### TASK ITEM
Across the data below, how many lines hold "agent"? Answer with that number and nothing else.

Collected data entries
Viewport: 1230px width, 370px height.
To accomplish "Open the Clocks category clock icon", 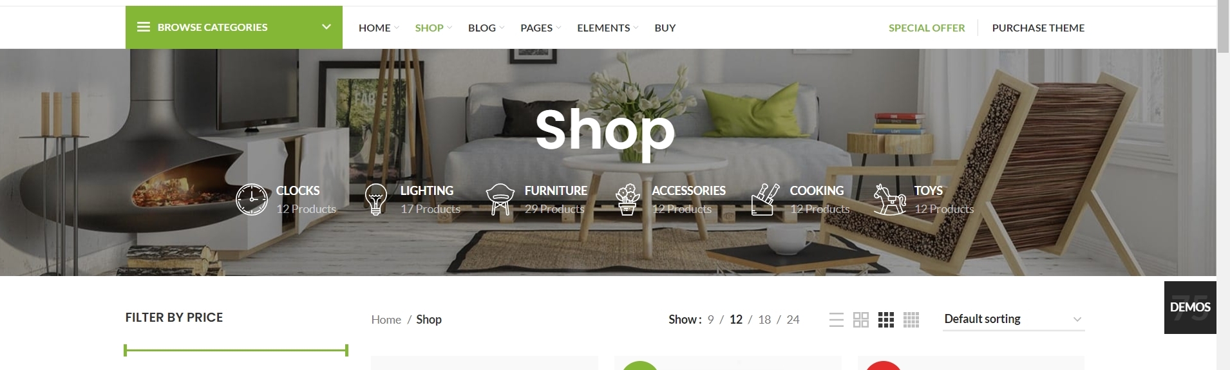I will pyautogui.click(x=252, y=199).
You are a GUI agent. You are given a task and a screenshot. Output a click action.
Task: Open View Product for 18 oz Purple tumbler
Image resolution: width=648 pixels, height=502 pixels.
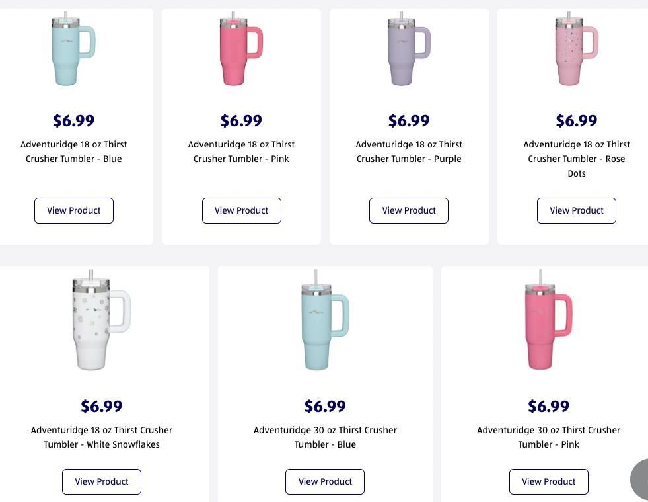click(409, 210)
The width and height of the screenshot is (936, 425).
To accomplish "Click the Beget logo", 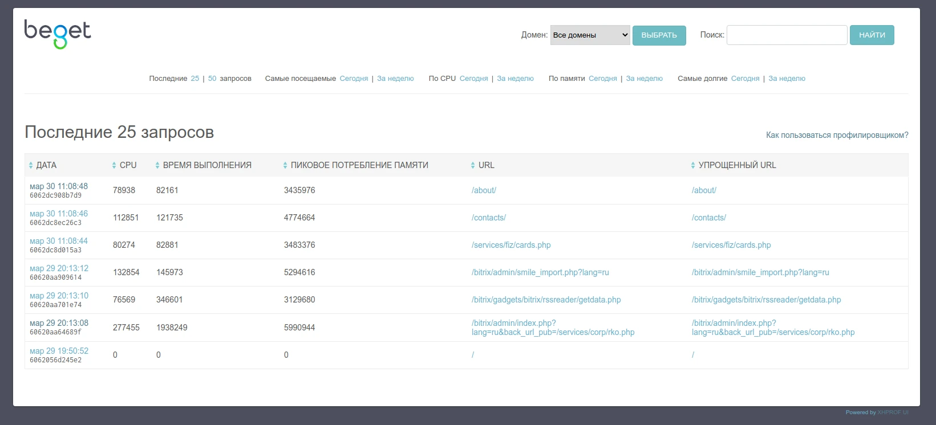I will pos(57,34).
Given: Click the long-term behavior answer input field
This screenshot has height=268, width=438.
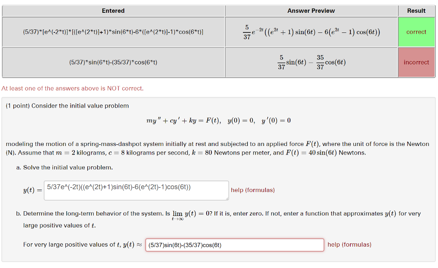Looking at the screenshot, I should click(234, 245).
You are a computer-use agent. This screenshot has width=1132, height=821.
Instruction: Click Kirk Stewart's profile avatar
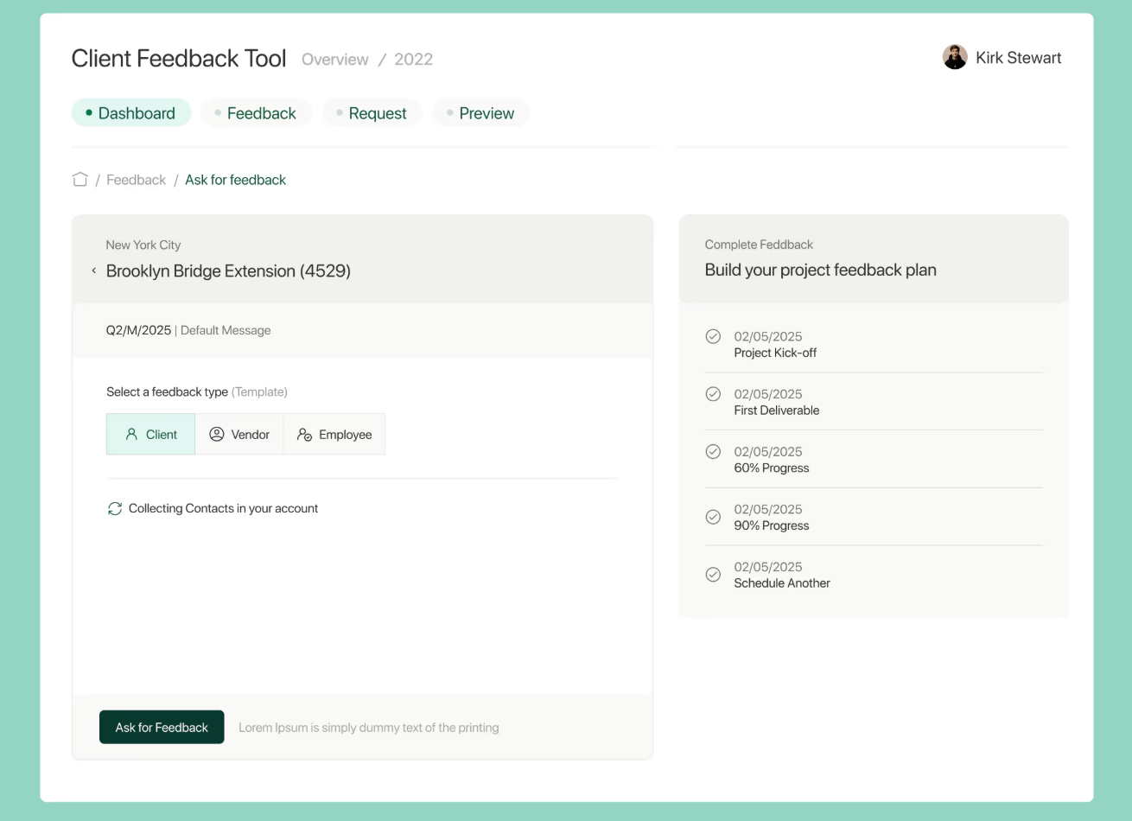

### SOLVED EXERCISE
2